* EXERCISE MATERIALS:
#####
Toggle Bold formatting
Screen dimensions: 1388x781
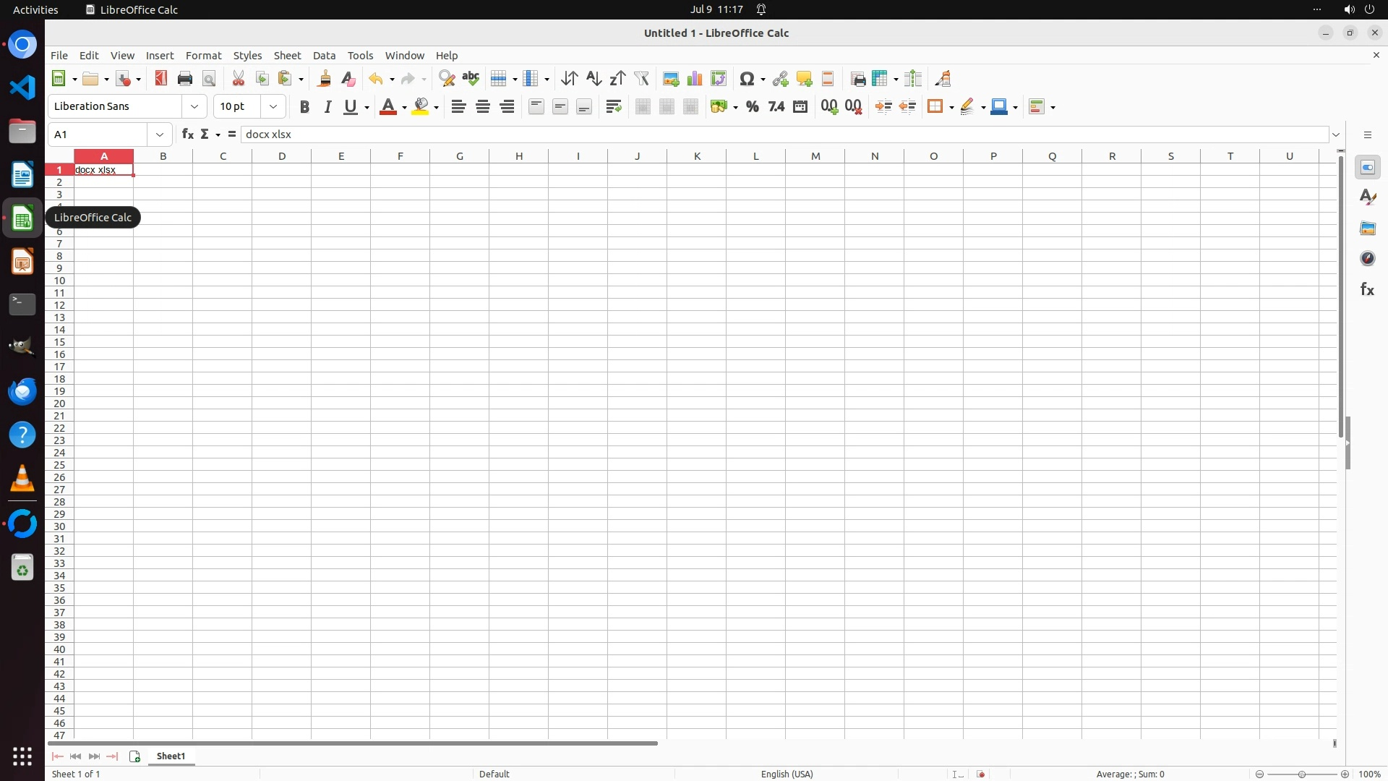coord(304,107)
#####
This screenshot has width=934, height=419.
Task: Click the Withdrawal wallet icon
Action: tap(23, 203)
#####
* INSTRUCTION:
Return, character for character, the part that opens with the line containing "This screenshot has width=934, height=419." and closes with the line containing "Action: tap(23, 203)", including both of those lines.

* RESULT BELOW:
This screenshot has width=934, height=419.
Task: Click the Withdrawal wallet icon
Action: tap(23, 203)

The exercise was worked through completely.